I’m not quite sure what to make of Dez Fafara these days, but he certainly does appear to be comfortable in his own skin. Comfortable enough that, after nearly a decade of recording and seemingly non-stop touring with DevilDriver, he went ahead and resurrected the much-maligned and oft-criticized Coal Chamber; and on the heels of the oppressively heavy Beast, no less. Comfortable enough that, after spending his entire career with Roadrunner Records, he sought a new label home for album number six, ultimately landing with underground stalwart Napalm Records. Oh sure, you could put forth other theories: Dez wanted to return to his nu-goth roots; he had to take a step back in order to move forward; he and The House That Nickelback Rebuilt were on divergent paths.

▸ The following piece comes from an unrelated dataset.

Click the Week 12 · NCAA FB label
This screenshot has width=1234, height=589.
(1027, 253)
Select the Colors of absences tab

But, the underlying theme of the original theory – comfort – seems to be best fit, as it is the only way to explain the fact that Winter Kills is about as safe of an album as DevilDriver could make.

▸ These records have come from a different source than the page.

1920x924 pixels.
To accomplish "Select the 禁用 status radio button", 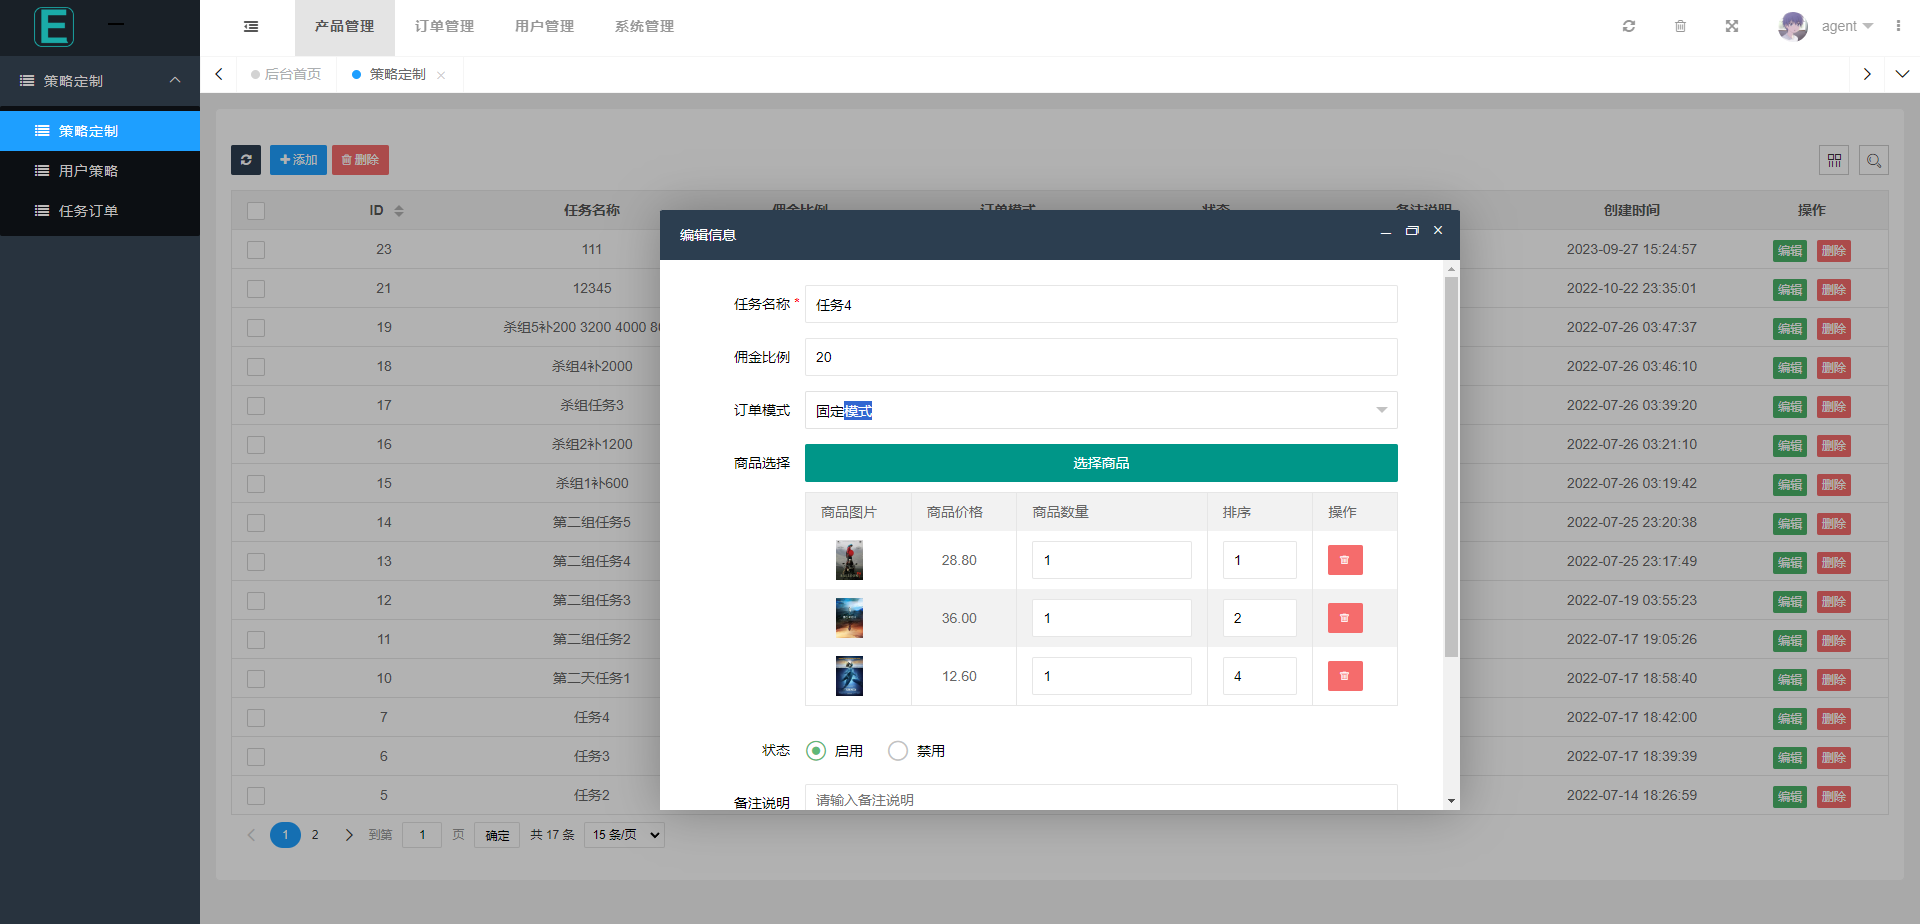I will [898, 750].
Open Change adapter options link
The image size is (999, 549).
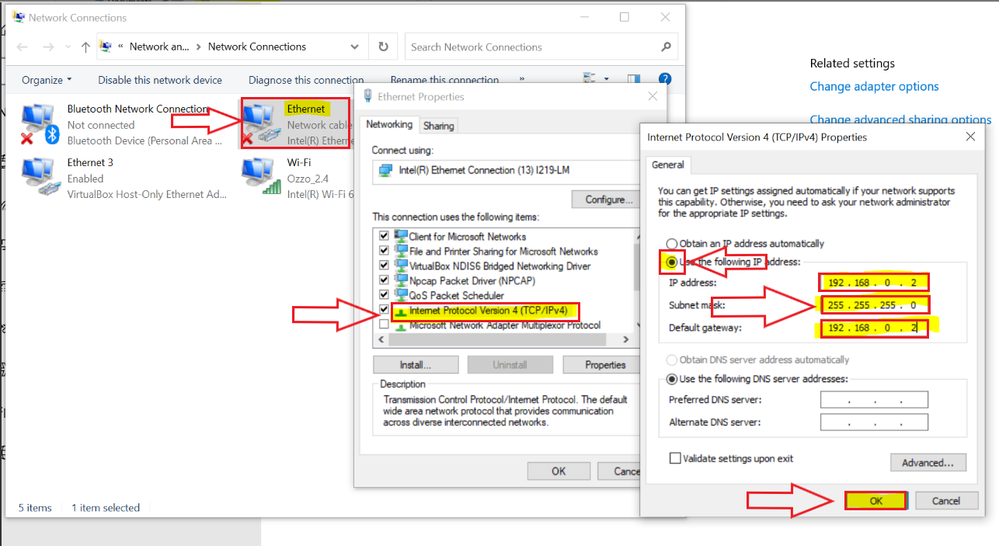[874, 87]
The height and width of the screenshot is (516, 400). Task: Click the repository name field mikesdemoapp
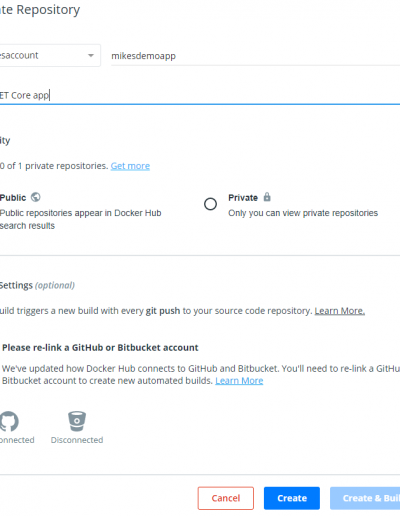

Historically, a DevilDriver album will contain 1-3 songs that stick in your head from the first listen, and keep you coming back for more while that number slowly grows. After being through this one a few times now, the primary thing I remember is that the second track (“Ruthless”) has a tribal drum intro that sounds like it was lifted directly from Disney’s “Fantasmic!” show. Opening track “Oath of the Abyss” is actually fairly strong, burning with a fire and urgency that would make it a great tablesetter had it not also proven to be the best track here. “Desperate Times” and “Gutted” come close to building on that promise but end up falling just short; I couldn’t even have said that much had I not gone through each track looking for something to say. Oh, and I can usually remember that “The Appetite” is the lead single with that god-awful video, which brings to mind a point one of my fellow scribes recently made: that DevilDriver is at their best making meathead mosh music. Though I don’t necessarily agree with the terminology, I can easily agree with the sentiment. The video clearly depicts a meathead fan, or as the press release says, “a typical DevilDriver fan.” But, truth is, there isn’t much meathead to be had here. It’s what could be considered a more mature effort for the band. You see the disconnect there?
That said, Winter Kills really isn’t a bad album, it just lacks things like…hooks… a sense of danger…anything to make you rage and/or channel your innermost anger into some kind of physical expression. You might call it tempered aggression, lots of bark with little bite, and DevilDriver just isn’t DevilDriver without bite. Aside from that, the production is solid, the music is heavy, and Fafara’s vocals are in top form. There’s a double-edged sword when a band decides to stay the course rather than push the envelope: the product ends up being everything we expect from them, sans the excitement that comes from hearing something new.
It’s easy to sit back and listen to Winter Kills from start to finish without worrying about having to stop it or put up with any true stinkers. But simply being able to listen to an album isn’t enough to garner it a lot of playing time or praise. I want to be able to hear and experience it. I’ve got to feel something, damnit. Unfortunately, all I’m feeling is an urge to put it back on the shelf in favor of The Last Kind Words.